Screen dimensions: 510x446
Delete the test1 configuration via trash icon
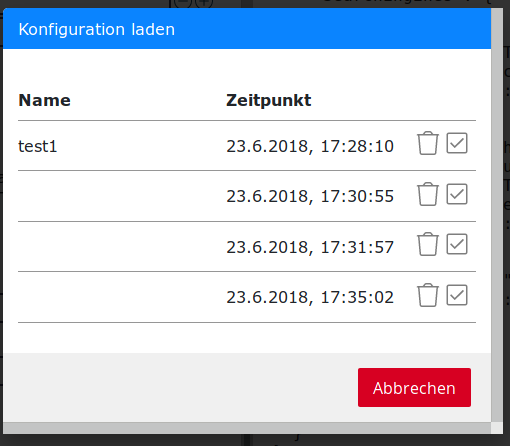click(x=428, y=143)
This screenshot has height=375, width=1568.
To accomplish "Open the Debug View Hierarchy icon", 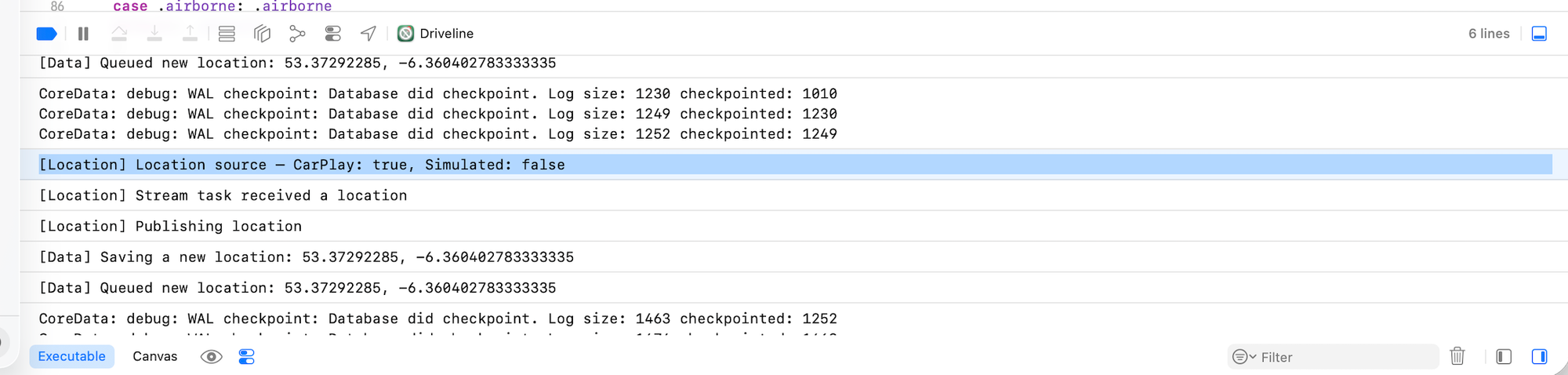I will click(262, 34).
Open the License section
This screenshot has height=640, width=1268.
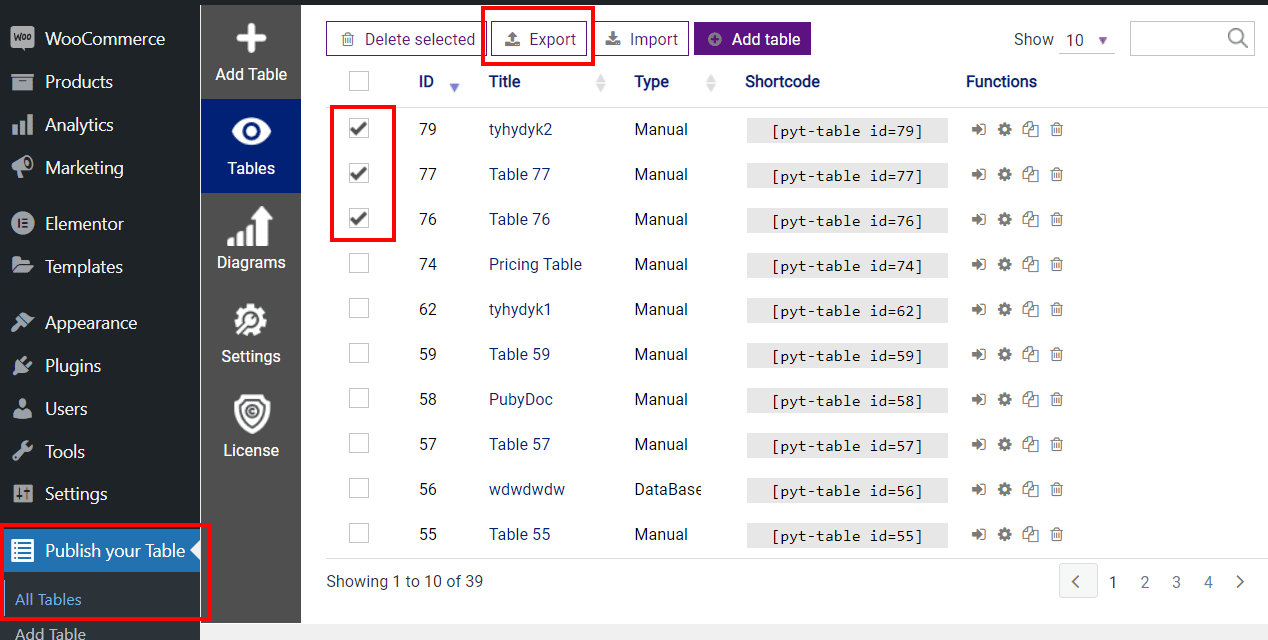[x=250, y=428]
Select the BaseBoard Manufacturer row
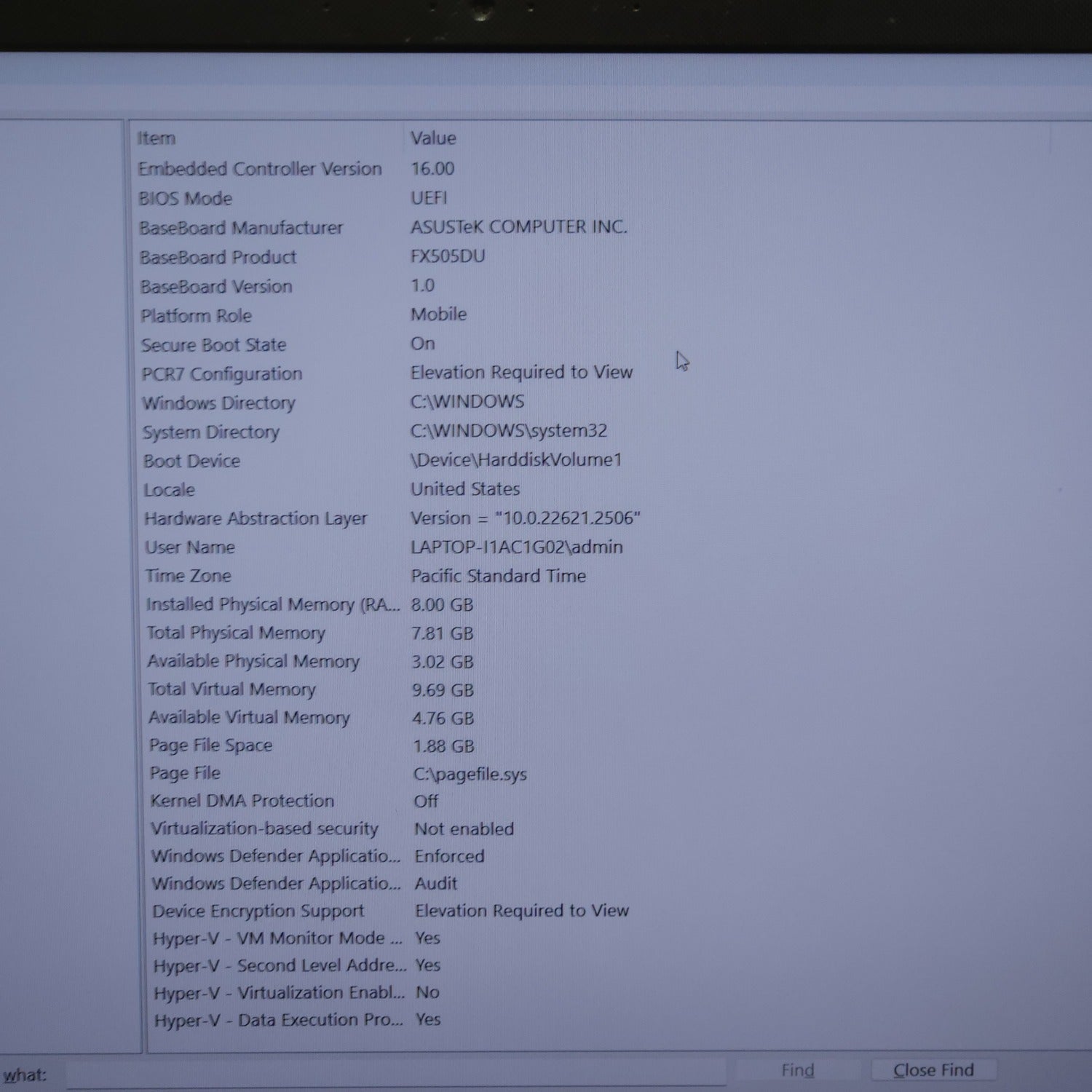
☆ ☆ ☆ ☆ ☆ ☆ ☆
*DESCRIPTION OF THE TASK*.
Your reply should consist solely of the lines from the line containing "This screenshot has height=640, width=1268." through the last line of the listing, unchanged and free of pictures.

*YOUR SOLUTION*.
This screenshot has height=640, width=1268.
[x=250, y=428]
Select the BaseBoard Manufacturer row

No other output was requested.